_Extrahierter Text_.
....
Wenn man es mit dieser Daueranspannung und dem Optimierungswahn übertreibt, dann lösen sich die Knoten, die man durch die ständige Stressbelastung unweigerlich in sein System eingebaut hat, in der Meditation. Vielleicht sollte man auch darüber ein wenig nachdenken, wenn man in der Meditation immer um seine Achse rotiert. Dann ist eine Entspannungsübung wie Progressive Muskelentspannung enorm hilfreich, bevor man sich an die Meditation macht. Weil das den Körper mit einbezieht. Wenn man tatsächlich nur noch am Rotieren ist, nützen die eher auf den Geist abzielenden Übungen wie Meditation wenig.
....
_Gespeicherte Datensätze_.
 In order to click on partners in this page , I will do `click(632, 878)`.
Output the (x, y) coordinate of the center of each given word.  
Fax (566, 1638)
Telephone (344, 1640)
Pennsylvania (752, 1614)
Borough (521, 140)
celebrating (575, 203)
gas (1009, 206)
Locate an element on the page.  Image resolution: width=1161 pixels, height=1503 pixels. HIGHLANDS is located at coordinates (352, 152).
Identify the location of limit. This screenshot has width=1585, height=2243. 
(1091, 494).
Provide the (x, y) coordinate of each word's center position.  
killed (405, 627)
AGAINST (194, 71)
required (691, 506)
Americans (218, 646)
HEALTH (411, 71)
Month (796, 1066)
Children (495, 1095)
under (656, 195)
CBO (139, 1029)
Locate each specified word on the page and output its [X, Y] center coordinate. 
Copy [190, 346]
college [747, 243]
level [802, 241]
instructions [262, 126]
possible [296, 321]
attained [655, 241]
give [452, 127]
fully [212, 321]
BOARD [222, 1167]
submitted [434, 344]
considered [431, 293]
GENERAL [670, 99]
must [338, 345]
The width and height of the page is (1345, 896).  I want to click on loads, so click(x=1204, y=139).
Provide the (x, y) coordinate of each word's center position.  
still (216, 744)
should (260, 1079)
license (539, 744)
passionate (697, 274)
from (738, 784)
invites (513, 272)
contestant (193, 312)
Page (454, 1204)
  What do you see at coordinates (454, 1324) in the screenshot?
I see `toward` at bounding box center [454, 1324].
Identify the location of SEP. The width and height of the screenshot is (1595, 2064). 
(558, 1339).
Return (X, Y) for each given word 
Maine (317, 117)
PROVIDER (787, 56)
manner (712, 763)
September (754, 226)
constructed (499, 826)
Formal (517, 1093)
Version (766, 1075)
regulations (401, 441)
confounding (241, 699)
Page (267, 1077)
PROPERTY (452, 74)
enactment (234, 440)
....
_Auftrag_.
Kannst du den Text über Meditation und Entspannung oben vollständig und Wort für Wort wiedergeben?

_Vollständige Antwort_.
Wenn man es mit dieser Daueranspannung und dem Optimierungswahn übertreibt, dann lösen sich die Knoten, die man durch die ständige Stressbelastung unweigerlich in sein System eingebaut hat, in der Meditation. Vielleicht sollte man auch darüber ein wenig nachdenken, wenn man in der Meditation immer um seine Achse rotiert. Dann ist eine Entspannungsübung wie Progressive Muskelentspannung enorm hilfreich, bevor man sich an die Meditation macht. Weil das den Körper mit einbezieht. Wenn man tatsächlich nur noch am Rotieren ist, nützen die eher auf den Geist abzielenden Übungen wie Meditation wenig.